Finish him with a browned house kick to the nose.
The creamed sprouts with my works Xmas lunch returned with a vengance about 3 hours after finishing. After farting in the shower cubicle prior to going out again that evening I had to swear never to eat the damn things again.
Warm fart in a hot shower = distressing situation.
To fart intermittently can be considered a misfortune. To fart continuously seems like carelessness.
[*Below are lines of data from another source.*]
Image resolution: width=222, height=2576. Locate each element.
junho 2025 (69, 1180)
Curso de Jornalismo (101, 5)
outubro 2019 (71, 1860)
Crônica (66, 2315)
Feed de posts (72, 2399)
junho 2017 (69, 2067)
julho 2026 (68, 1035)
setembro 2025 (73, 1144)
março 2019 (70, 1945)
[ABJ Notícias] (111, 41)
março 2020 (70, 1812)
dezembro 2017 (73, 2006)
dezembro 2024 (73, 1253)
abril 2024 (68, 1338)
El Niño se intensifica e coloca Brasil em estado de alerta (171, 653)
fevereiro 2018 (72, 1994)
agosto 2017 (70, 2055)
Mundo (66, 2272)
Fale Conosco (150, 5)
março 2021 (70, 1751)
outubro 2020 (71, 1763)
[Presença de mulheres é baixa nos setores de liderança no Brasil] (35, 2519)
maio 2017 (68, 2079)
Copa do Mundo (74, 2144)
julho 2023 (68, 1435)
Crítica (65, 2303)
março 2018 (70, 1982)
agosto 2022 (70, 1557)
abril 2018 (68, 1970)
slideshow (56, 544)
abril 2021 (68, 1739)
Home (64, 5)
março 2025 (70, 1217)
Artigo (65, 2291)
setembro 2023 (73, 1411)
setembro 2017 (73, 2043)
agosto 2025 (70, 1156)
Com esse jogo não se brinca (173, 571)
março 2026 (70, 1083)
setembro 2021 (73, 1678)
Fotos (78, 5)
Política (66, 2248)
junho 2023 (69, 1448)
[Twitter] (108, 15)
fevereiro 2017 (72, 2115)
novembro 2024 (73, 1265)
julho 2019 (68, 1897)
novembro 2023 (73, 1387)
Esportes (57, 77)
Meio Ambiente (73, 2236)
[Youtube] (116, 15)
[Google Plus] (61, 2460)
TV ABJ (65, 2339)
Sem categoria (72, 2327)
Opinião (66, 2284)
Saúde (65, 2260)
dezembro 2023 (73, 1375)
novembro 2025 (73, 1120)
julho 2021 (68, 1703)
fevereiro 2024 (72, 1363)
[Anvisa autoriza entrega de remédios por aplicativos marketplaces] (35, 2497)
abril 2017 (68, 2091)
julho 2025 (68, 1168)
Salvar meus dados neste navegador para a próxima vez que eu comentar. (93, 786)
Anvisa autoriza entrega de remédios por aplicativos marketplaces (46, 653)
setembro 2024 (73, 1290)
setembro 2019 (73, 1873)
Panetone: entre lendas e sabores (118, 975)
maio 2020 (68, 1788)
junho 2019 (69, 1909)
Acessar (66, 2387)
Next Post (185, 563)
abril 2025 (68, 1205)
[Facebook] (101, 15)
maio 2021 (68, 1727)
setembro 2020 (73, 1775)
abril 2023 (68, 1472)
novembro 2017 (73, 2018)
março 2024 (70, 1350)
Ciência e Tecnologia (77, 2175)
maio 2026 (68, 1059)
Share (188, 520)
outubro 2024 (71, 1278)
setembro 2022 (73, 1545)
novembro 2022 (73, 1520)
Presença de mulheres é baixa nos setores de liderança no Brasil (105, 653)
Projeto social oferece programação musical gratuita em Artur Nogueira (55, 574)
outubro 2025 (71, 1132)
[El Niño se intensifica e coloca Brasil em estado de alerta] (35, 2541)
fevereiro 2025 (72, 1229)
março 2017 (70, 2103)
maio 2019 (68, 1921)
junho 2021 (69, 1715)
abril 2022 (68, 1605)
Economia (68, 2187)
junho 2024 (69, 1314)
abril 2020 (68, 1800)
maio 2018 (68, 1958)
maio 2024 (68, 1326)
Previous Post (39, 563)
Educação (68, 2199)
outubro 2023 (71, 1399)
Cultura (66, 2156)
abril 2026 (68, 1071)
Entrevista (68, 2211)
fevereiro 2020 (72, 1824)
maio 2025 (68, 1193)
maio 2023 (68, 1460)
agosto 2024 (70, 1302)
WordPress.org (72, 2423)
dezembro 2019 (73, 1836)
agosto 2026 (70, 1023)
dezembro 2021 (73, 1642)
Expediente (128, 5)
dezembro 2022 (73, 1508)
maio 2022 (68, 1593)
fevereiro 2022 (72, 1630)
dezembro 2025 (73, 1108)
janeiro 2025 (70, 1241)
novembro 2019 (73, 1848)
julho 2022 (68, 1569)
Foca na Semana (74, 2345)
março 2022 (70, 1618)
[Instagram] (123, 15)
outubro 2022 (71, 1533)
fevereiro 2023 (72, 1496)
A young lad at karate was letting them go every 5 minutes.
Mercy is for the squeak
The K-farty Kid?
If do shite, no can defense.
Apropos of nothing, I'd just like to inform those present that I've been making my own Kimchi.
Martial farts?
"That kids round house kick with fart is impressive but it's the follow through that does the damage"
Ghost farts?
Gas on, gas off.
Apropos of nothing, I’d just like to inform those present that I’ve been making my own Kimchi.
Susan, is that you?
Cabbage curry from This'n'That yesterday. I disgust myself sometimes.
Gas on, gas off.
I’d have gone with ....
Quacks on, quacks off
Susan, is that you?
You can call me Susan if you like.
*flutters eyelashes*
Intermittent farting in quick succession? Smuggling ducks?
Ju Shitsu?
Phooflet training FTW.
Was he following through with his punches?
Kung Poo!
Kafarte kid?
damn, been done
blip man, the fart master, farts of fury, way of the gasses, fearless, five deadly farts, crouching kid hidden shart.
In order to master Karate you must flow like wind.
crouching kid hidden shart

Shaolin Funk?
Welcome to the mysterious world of partial farts.
I bet he was giving it the BEANS!
Dried apricots (the sulphured ones , not organic) for the win.
I can weaponise my son by feeding him stuffing balls. Boxing Day in our house will be toxic.